US/Japan: Tariff rebranded, power diluted. Following the US Supreme Court’s invalidation of Trump’s IEEPA tariffs, the administration moved quickly to invoke Section 122, imposing a 10% global tariff from 24 Feb, with the possibility of an increase to 15% and no clearly defined timeline. This swift pivot signalled no liberation from his broad tariff policies, albeit global tax-effective rates are estimated to be lowered by 3.8 %pts (2.1 %pts for potential 15% tariff), according to Global Trade Alert. However, capped at 15% and requiring Congressional approval for extension, the shift to Section 122 lacks the fear factor needed to extract deep concessions with major trading partners, who recognise that the administration faces a legislative dead-end on 24 Jul. The Supreme Court’s ruling also transforms prior IEEPA tariff collections into a sizable refund liability estimated at around USD175bn, potentially upending the administration’s core strategy of using tariff revenue to fund the “One Big Beautiful Bill”.

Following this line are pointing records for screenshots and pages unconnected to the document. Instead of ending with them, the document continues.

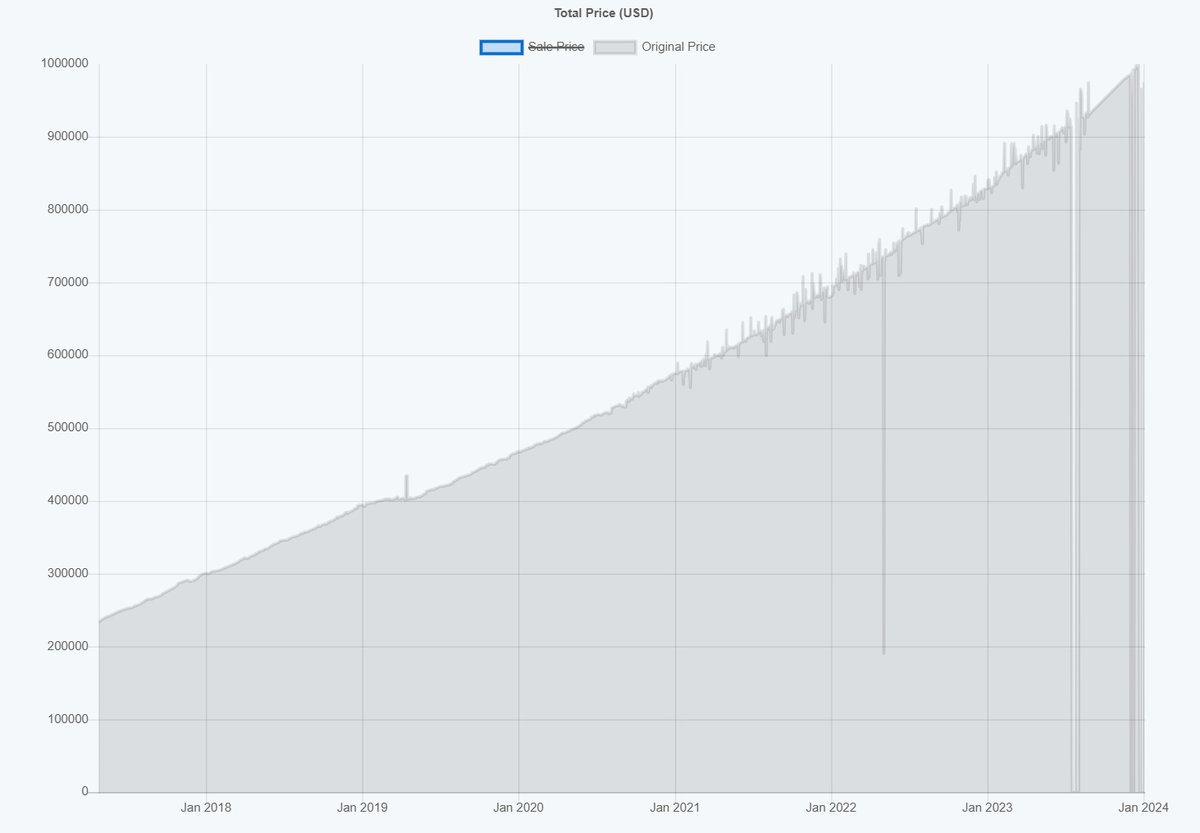Click the Jan 2021 x-axis label
Viewport: 1200px width, 833px height.
(675, 808)
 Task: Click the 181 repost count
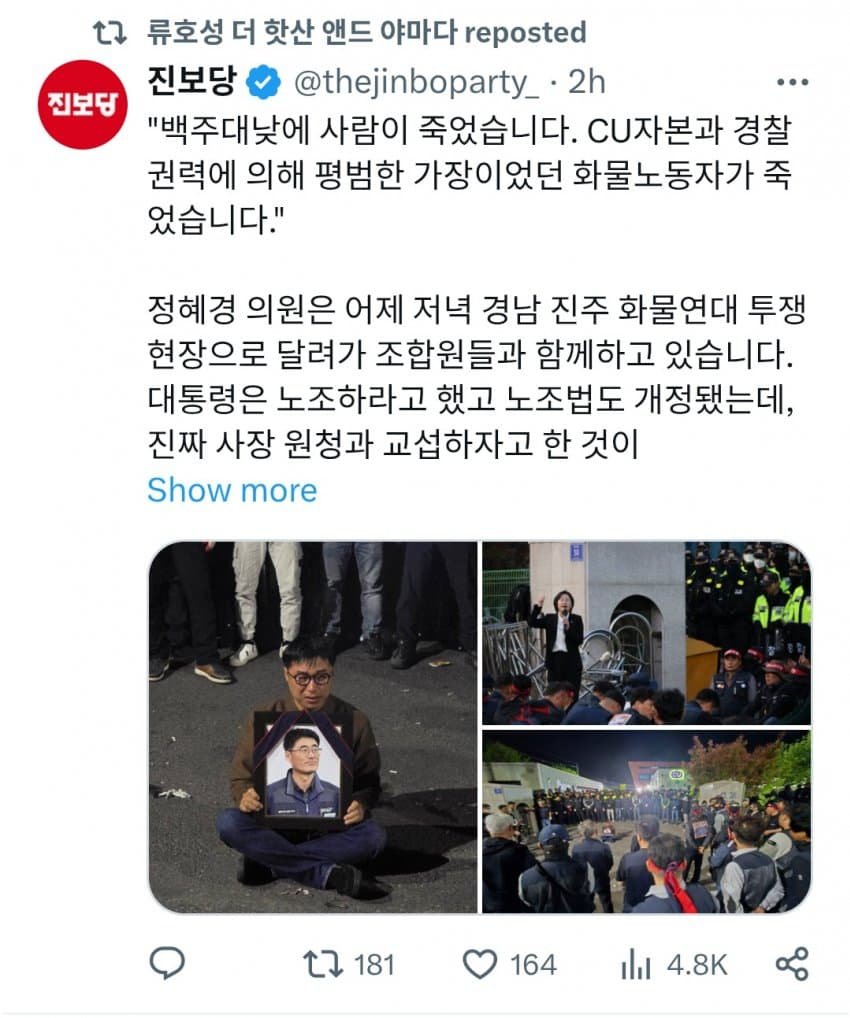click(x=375, y=965)
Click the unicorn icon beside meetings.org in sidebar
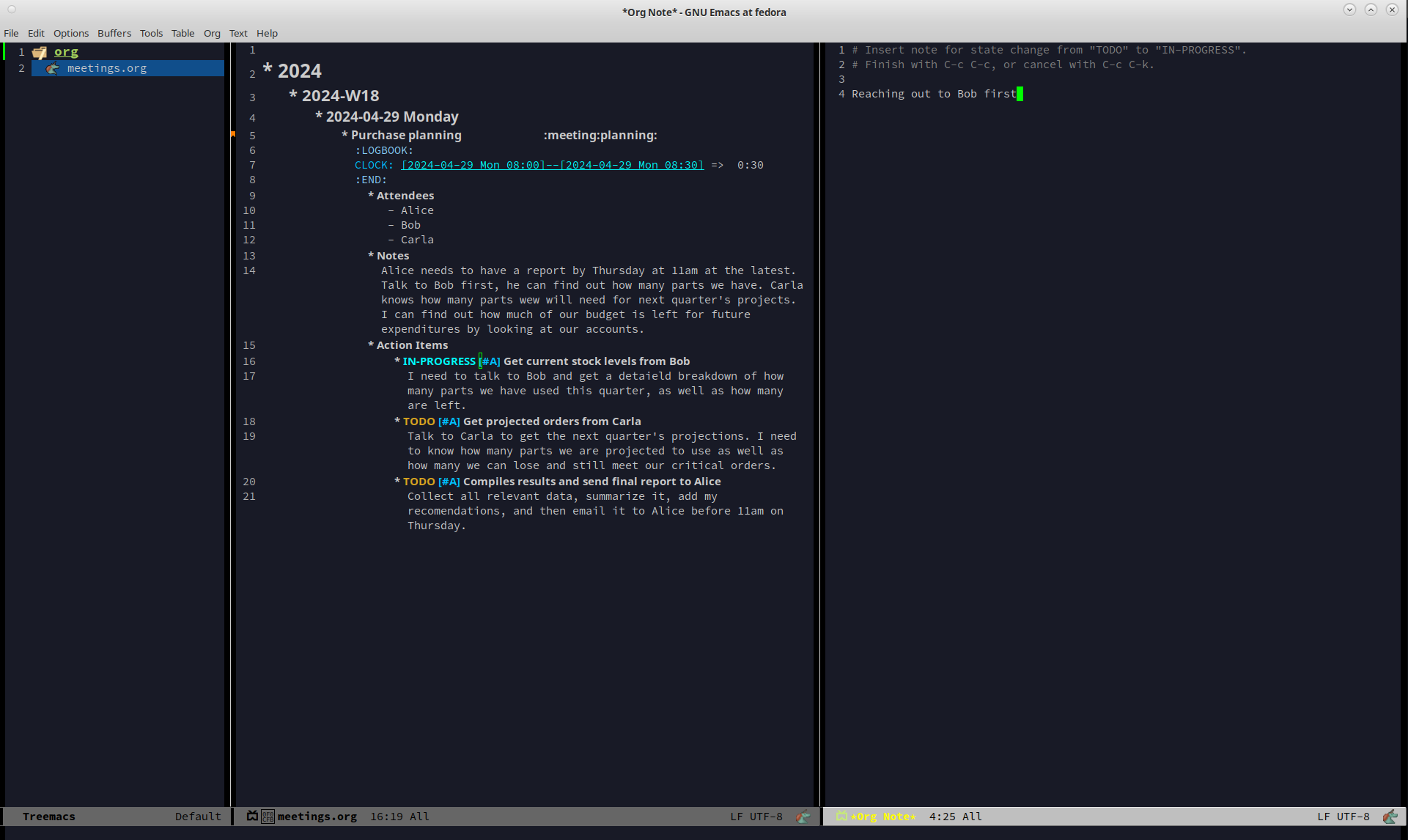Screen dimensions: 1408x840 point(52,68)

Meanwhile, the State of Union (SOTU) confirmed that the administration has entered a pre-election "campaign mode," prioritising domestic economic stability over geopolitical brinkmanship. By favouring diplomacy over military action in Iran, the President signalled a preference to prevent a spike in oil prices that would fuel cost-of-living concerns. This pivot away from escalation would also clear the way for Trump to pressure his Fed Chair nominee, Kevin Warsh, to implement aggressive rate cuts.
The US Conference Board's Feb 2026 report showed consumer confidence rising to 91.2, up from an upwardly revised 89.0 in January. The increase was driven by a rise in short-term expectations for income, business, and labour conditions to 72 from 67.2. Despite the improvement, the Expectations Index remained below the 80 threshold that has historically signalled a recession ahead. The present Situation Index decreased by 1.8 pts to 120, reflecting a more pessimistic assessment of current business and employment conditions compared to Jan 2026. Consumers remained concerned about prices, inflation, and the cost of goods. Mentions of trade and politics also increased in February.
Turning to Japan, Takaichi’s cabinet nominated two members to the Bank of Japan’s policy board on 25 Feb: Toichiro Asada and Ayano Sato. Both are viewed as supportive of reflation and looser monetary settings. Markets interpreted the appointments as a shift towards a more dovish BOJ stance, implying slower interest rate hikes. We view the market reaction as a normal adjustment to previously overpriced expectations of an April rate hike. The outgoing members, Asahi Noguchi and Junko Nakagawa – whose terms expire in March and June, respectively – were considered dovish and neutral. Their replacement is unlikely to significantly alter the BOJ’s nine-member policy board. We maintain our expectation that the BOJ will continue a data-dependent approach to monetary policy, likely delivering the next rate hike in June or July, after assessing this year’s Shunto wage negotiations, confirming wage-inflation dynamics, and evaluating the impact of China’s expanding export controls on Japan’s growth outlook.